In fact, in the NIH ACCESS study there were no documented cases of spontaneous remission. Even in the positive-sounding “improved” category for clinical markers, the percentages described were at best “improved”, not “substantially better” and certainly not “cured.” An indication of lack of substantial improvement in the improved group is the fact that there were essentially no change in use of corticosteroid therapy during the two year period. The study also concluded that most patients with persistent sarcoidosis at two years were “unlikely to have resolution of the illness” and that “end-stage pulmonary sarcoidosis usually develops over one or two decades.”

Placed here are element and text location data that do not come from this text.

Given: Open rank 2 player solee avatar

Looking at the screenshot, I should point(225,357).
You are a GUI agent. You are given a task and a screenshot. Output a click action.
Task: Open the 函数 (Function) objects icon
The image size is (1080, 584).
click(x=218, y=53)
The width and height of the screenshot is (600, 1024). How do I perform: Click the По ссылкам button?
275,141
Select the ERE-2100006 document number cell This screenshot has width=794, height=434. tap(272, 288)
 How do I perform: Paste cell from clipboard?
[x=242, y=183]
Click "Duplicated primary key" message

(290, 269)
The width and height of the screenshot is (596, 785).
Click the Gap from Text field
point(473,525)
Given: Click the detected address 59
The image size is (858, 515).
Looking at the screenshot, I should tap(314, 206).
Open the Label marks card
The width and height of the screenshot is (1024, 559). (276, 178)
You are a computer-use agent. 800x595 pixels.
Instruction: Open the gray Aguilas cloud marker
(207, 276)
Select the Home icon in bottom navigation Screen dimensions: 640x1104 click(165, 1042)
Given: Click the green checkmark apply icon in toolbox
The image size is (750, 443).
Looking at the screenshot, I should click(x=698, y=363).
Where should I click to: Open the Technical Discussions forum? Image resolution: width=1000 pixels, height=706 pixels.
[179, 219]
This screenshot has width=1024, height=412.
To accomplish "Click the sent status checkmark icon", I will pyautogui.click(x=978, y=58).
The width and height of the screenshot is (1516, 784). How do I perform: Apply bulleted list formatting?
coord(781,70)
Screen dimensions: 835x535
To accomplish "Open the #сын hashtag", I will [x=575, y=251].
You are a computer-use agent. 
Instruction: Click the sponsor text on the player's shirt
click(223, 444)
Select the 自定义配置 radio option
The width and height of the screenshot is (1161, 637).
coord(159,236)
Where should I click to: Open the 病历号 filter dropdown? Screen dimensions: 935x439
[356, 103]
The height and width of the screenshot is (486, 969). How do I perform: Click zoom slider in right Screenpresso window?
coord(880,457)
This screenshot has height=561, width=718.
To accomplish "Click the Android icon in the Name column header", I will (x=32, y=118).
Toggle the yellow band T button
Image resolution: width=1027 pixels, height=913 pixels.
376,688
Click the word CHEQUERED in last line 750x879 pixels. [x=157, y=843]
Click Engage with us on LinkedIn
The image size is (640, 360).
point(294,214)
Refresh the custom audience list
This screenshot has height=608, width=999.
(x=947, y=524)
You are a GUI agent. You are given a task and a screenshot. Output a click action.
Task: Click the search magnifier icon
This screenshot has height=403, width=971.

In simple terms, the study found that not one patient recovered over a two year period, and that any patient to remain ill with sarcoidosis for two years is likely to die from the disease over the following ten to twenty years.
It has also been argued that there is a gap between how patients themselves and members of the medical community perceive success and improvement, as well as their concept of cure. The medical community has a tendency to be satisfied by results that show a patient has stabilized thanks to a particular medication, without taking into account systemic effects of disease, such as fatigue and pain, which are often excluded as endpoints.
A 2005 article on gene therapy described patients who had undergone treatment as “basically cured” – even though three had developed leukemia and one died.
The above example is a misuse of the word “cure.” For one thing, an actual cure results from a treatment that allows all participants to become well, no side effects or long-term harm included. Did the above study check in with its subjects a decade down the road in order to access their health years later? Probably not. But if they did, the subjects were probably symptomatic again, as gene therapy has not yet been adopted as an effective way to treat disease.
The public often isn’t satisfied with the medical community’s perception of a “cure,” which is why so many patients have left mainstream medicine – searching for solutions among doctors that practice alternative medicine or even among psychotherapists.
Unfortunately, for chronically ill patients, commercial culture and the media have combined to progressively define down what “better” means—so much so that assessing the significance of any new “breakthrough” becomes difficult, at best.
The MP is different. It is an attempt to address the underlying cause of Th1 disease – the bacteria causing symptoms in the first place. And unless these bacteria are targeted and killed, Th1 diseases do not go away. Indeed, if they went away on their own, why would there be hundreds of forums on the Internet where people with chronic disease discuss what it’s like to live a life full of relapses and pain?